Task description: Exclude the images, then return every line below exactly as written.

───── Data for this exercise

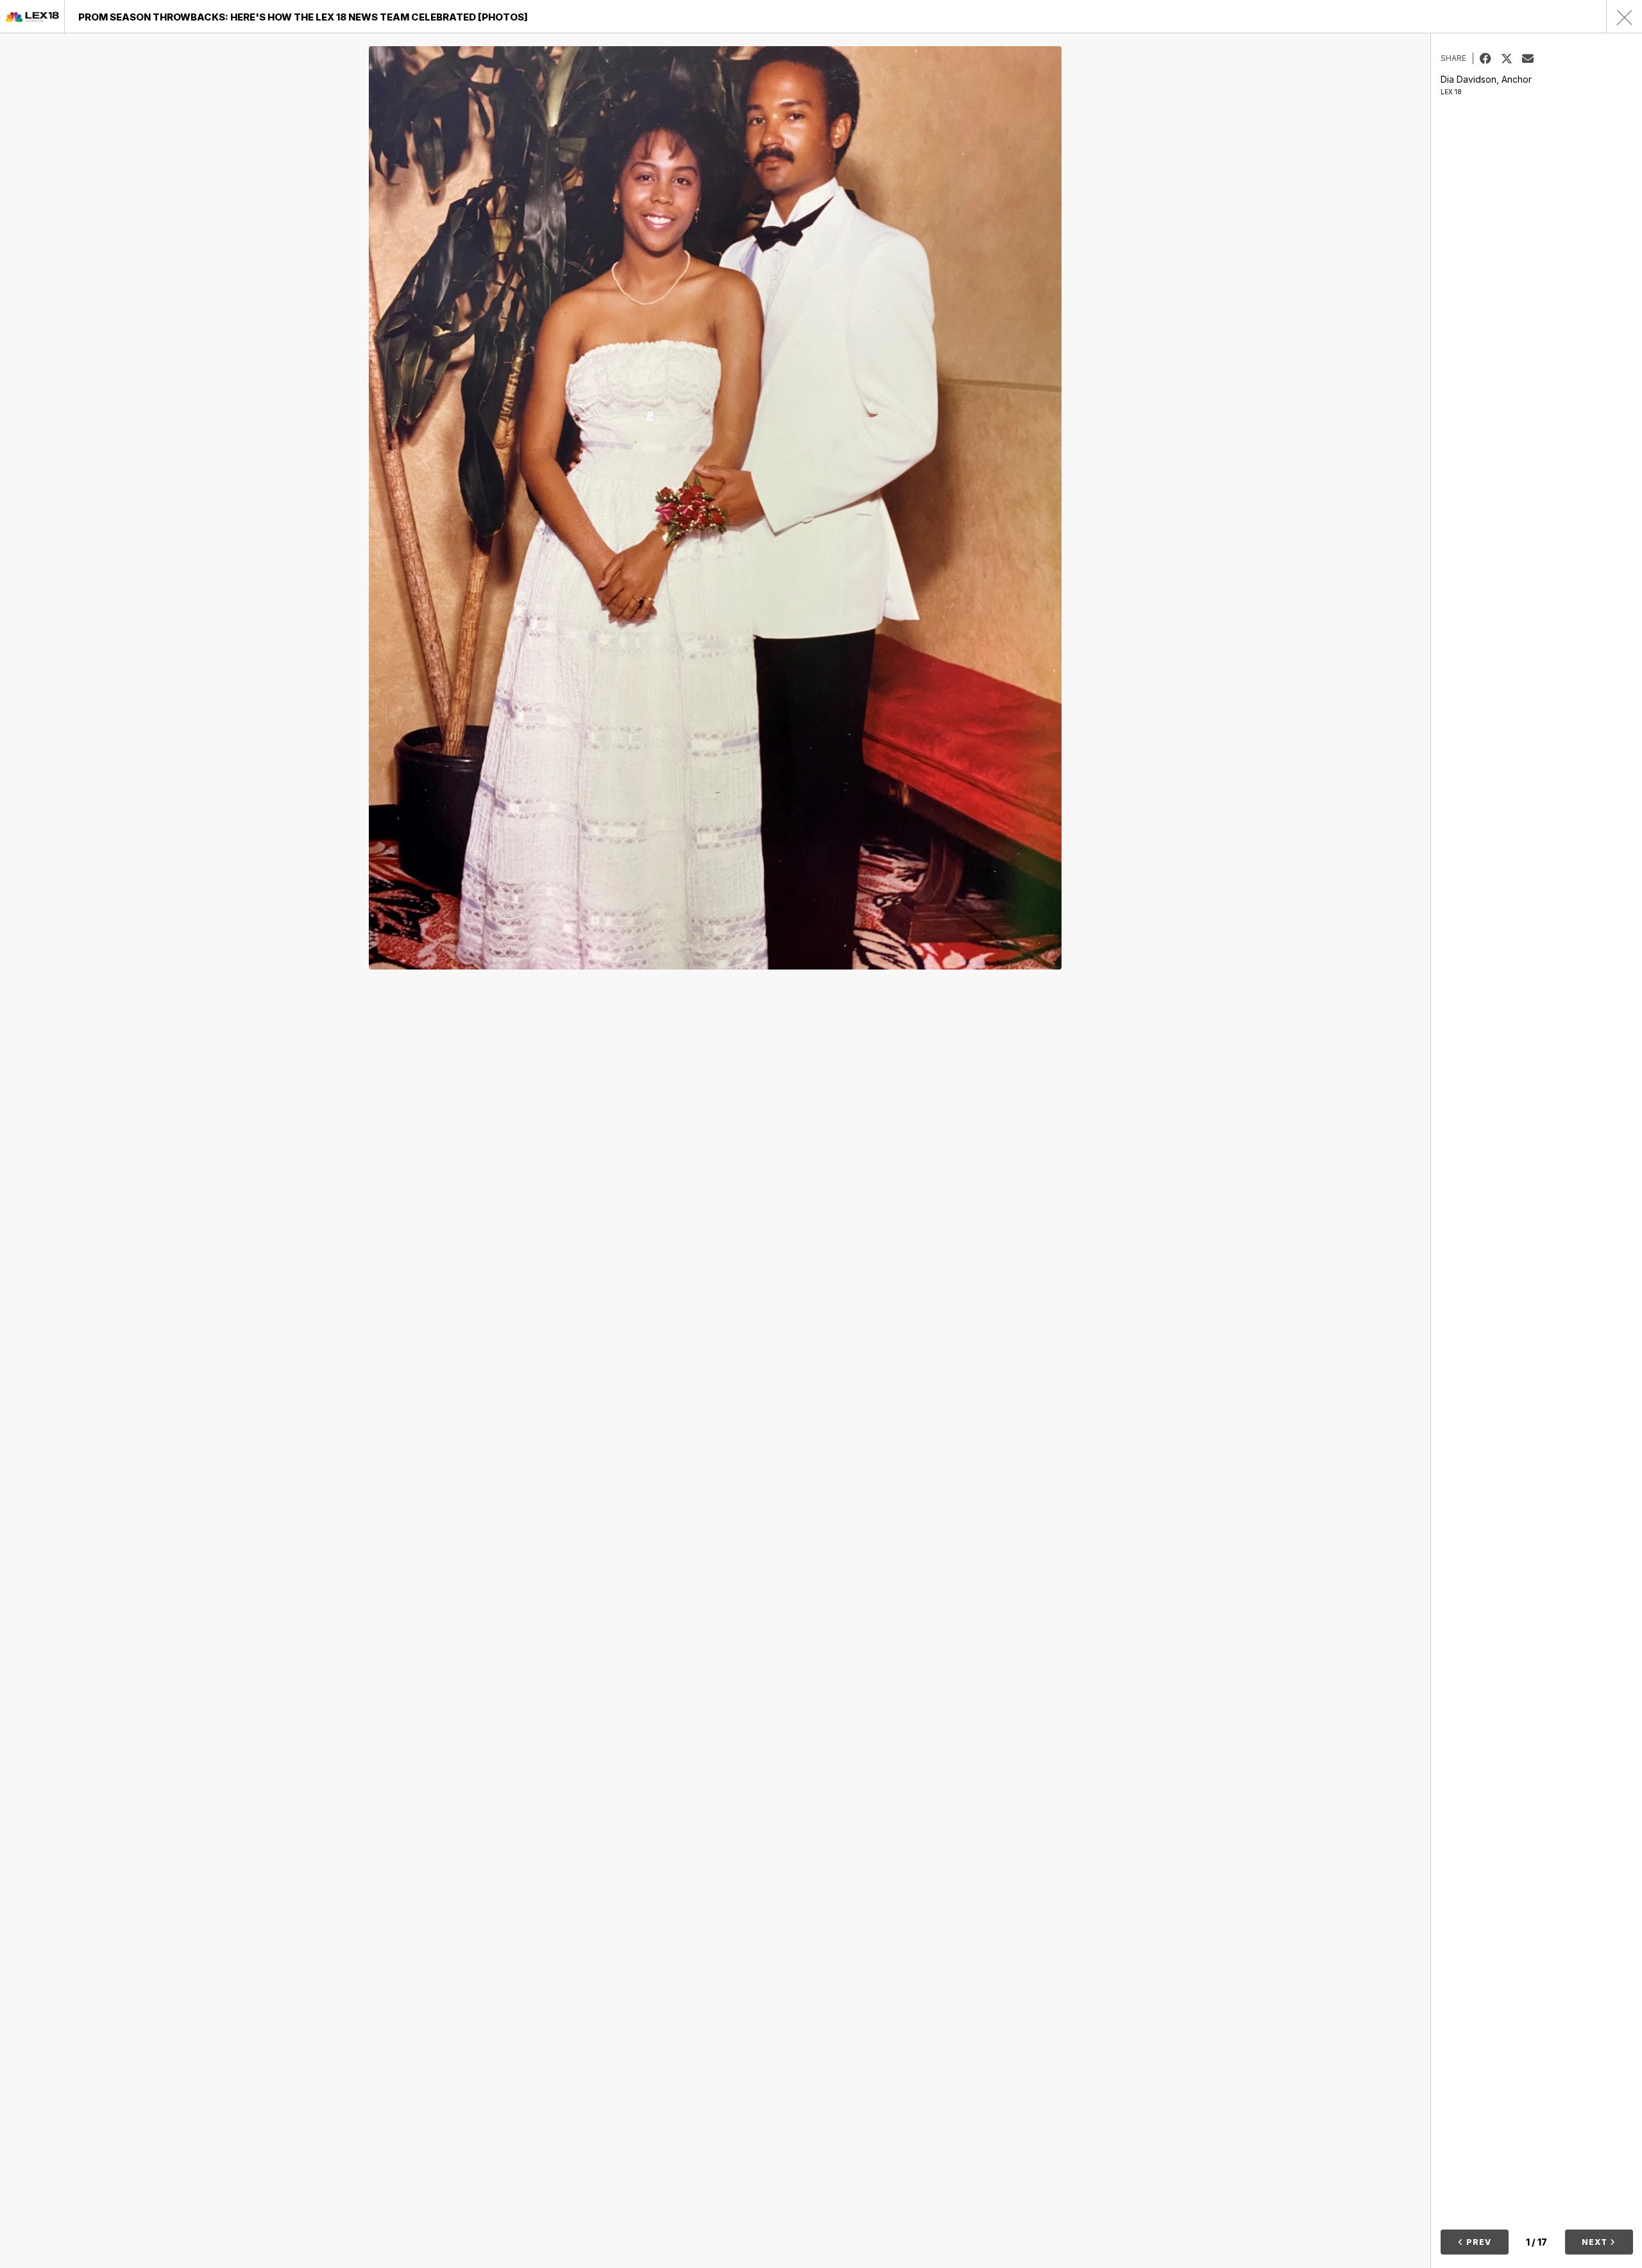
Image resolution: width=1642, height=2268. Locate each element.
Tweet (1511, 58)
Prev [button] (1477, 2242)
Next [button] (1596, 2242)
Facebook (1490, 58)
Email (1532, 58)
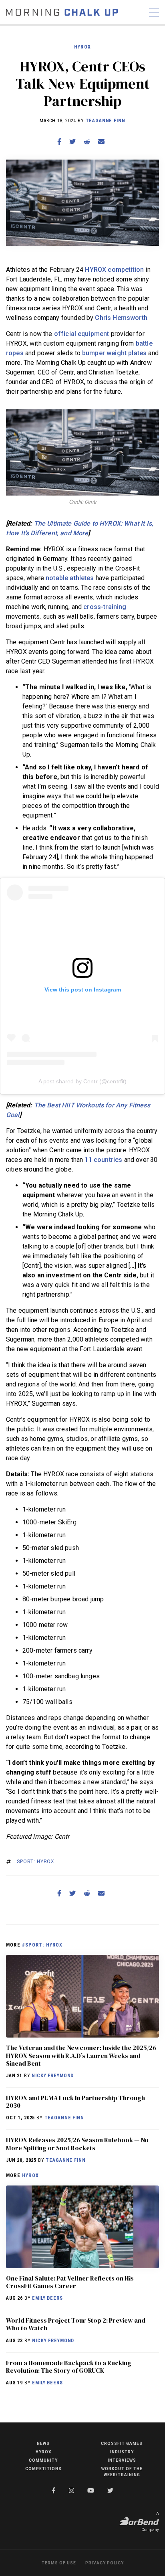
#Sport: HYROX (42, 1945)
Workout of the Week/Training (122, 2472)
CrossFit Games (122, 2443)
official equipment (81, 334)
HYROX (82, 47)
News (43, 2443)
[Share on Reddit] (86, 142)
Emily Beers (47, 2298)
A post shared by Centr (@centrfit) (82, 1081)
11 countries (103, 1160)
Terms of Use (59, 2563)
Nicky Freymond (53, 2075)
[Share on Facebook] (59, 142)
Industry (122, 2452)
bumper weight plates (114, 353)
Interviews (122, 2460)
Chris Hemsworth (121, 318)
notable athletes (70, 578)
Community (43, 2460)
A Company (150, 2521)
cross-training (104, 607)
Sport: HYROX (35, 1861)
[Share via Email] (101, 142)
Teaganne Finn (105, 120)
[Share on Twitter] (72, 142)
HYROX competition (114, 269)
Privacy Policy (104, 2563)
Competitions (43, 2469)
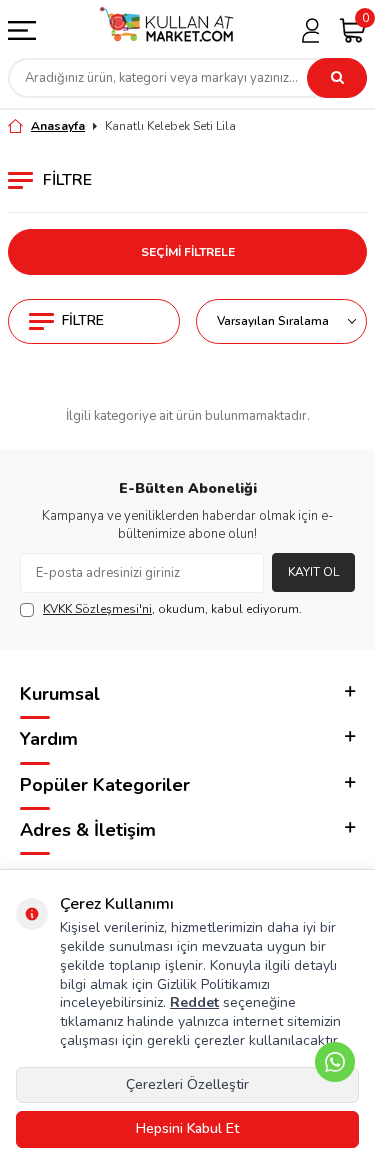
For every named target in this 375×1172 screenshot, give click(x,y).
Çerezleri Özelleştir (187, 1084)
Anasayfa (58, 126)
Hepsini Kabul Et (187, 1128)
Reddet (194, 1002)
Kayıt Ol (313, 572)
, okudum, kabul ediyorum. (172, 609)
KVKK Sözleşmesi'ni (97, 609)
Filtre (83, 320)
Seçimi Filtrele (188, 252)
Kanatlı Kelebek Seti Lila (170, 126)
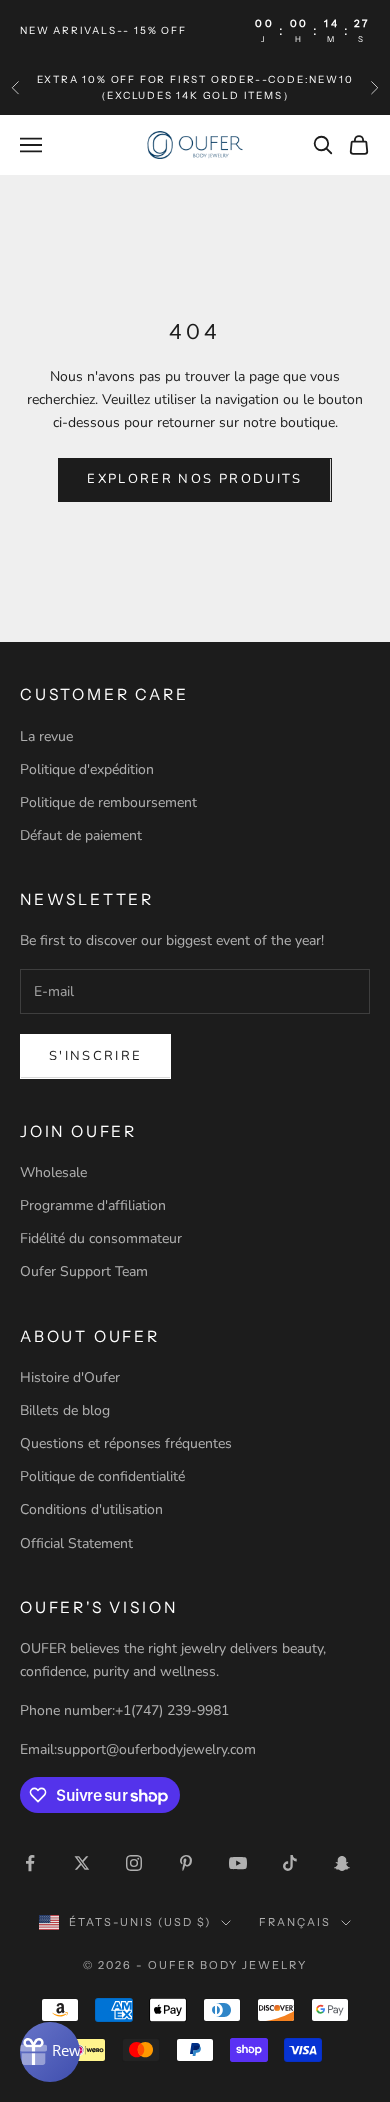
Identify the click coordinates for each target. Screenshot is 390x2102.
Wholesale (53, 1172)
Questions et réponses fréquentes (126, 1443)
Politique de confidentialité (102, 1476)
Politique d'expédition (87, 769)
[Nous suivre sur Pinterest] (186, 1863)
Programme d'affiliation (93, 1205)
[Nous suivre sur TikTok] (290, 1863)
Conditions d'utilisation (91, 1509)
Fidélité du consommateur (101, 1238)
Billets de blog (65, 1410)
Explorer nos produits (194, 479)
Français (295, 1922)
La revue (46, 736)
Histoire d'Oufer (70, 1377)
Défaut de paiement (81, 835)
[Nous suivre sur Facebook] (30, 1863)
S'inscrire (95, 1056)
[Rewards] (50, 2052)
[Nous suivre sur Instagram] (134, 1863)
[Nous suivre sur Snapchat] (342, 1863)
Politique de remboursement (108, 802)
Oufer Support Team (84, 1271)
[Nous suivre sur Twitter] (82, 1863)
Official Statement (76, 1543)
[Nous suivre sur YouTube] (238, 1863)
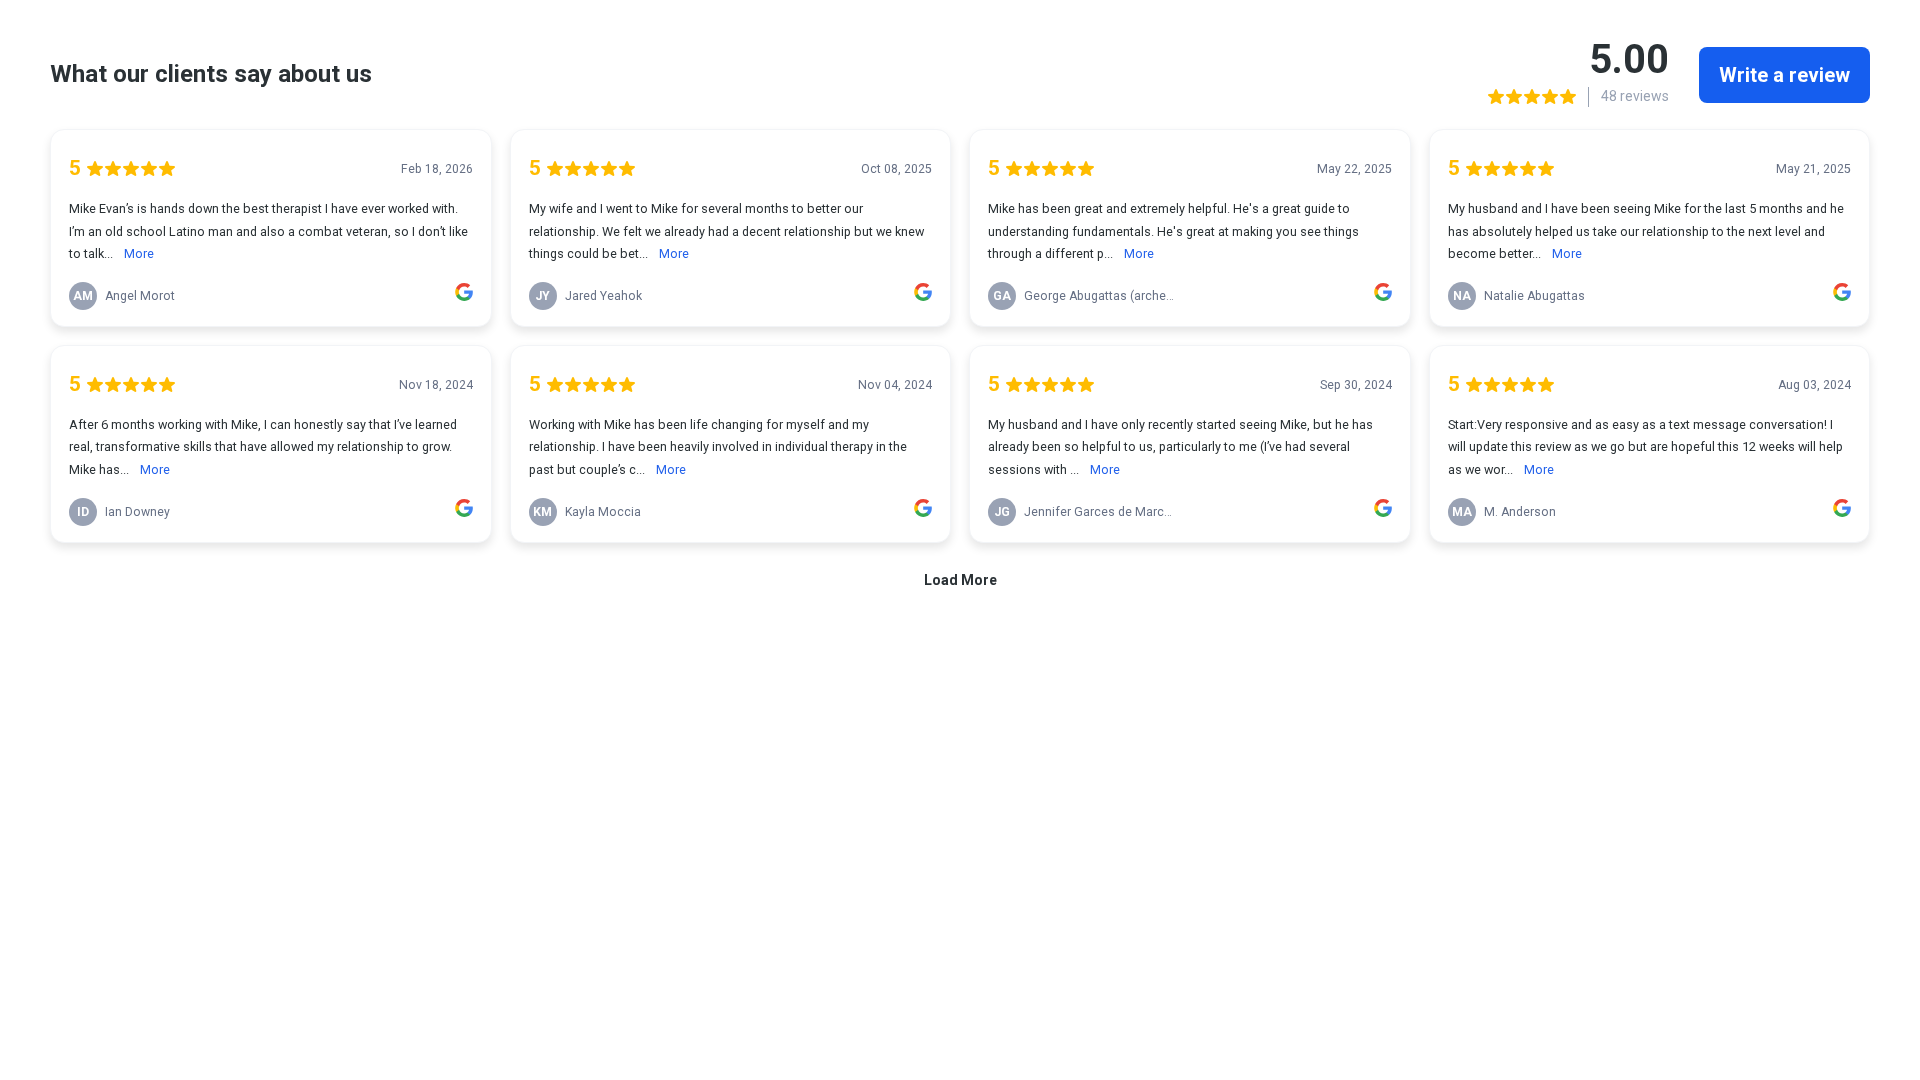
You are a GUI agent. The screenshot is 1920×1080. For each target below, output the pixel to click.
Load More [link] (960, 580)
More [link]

──────────

Answer space:
Image resolution: width=1642, height=2268. Locate each element.
Tweet (1511, 58)
Prev [button] (1477, 2242)
Next [button] (1596, 2242)
Facebook (1490, 58)
Email (1532, 58)
#Sport: HYROX (42, 1945)
Workout of the Week/Training (122, 2472)
CrossFit Games (122, 2443)
official equipment (81, 334)
HYROX (82, 47)
News (43, 2443)
[Share on Reddit] (86, 142)
Emily Beers (47, 2298)
A post shared by Centr (@centrfit) (82, 1081)
11 countries (103, 1160)
Terms of Use (59, 2563)
Nicky Freymond (53, 2075)
[Share on Facebook] (59, 142)
Industry (122, 2452)
bumper weight plates (114, 353)
Interviews (122, 2460)
Chris Hemsworth (121, 318)
notable athletes (70, 578)
Community (43, 2460)
A Company (150, 2521)
cross-training (104, 607)
Sport: HYROX (35, 1861)
[Share via Email] (101, 142)
Teaganne Finn (105, 120)
[Share on Twitter] (72, 142)
HYROX competition (114, 269)
Privacy Policy (104, 2563)
Competitions (43, 2469)
For every named target in this 375×1172 screenshot, give click(x,y).
Çerezleri Özelleştir (187, 1084)
Anasayfa (58, 126)
Hepsini Kabul Et (187, 1128)
Reddet (194, 1002)
Kayıt Ol (313, 572)
, okudum, kabul ediyorum. (172, 609)
KVKK Sözleşmesi'ni (97, 609)
Filtre (83, 320)
Seçimi Filtrele (188, 252)
Kanatlı Kelebek Seti Lila (170, 126)
Identify the click coordinates for each target. Screenshot is 390x2102.
Wholesale (53, 1172)
Questions et réponses fréquentes (126, 1443)
Politique de confidentialité (102, 1476)
Politique d'expédition (87, 769)
[Nous suivre sur Pinterest] (186, 1863)
Programme d'affiliation (93, 1205)
[Nous suivre sur TikTok] (290, 1863)
Conditions d'utilisation (91, 1509)
Fidélité du consommateur (101, 1238)
Billets de blog (65, 1410)
Explorer nos produits (194, 479)
Français (295, 1922)
La revue (46, 736)
Histoire d'Oufer (70, 1377)
Défaut de paiement (81, 835)
[Nous suivre sur Facebook] (30, 1863)
S'inscrire (95, 1056)
[Rewards] (50, 2052)
[Nous suivre sur Instagram] (134, 1863)
[Nous suivre sur Snapchat] (342, 1863)
Politique de remboursement (108, 802)
Oufer Support Team (84, 1271)
[Nous suivre sur Twitter] (82, 1863)
Official Statement (76, 1543)
[Nous suivre sur YouTube] (238, 1863)
You are a GUI agent. The screenshot is 1920×1080. For each target below, output the pixel to click.
Load More [link] (960, 580)
More [link]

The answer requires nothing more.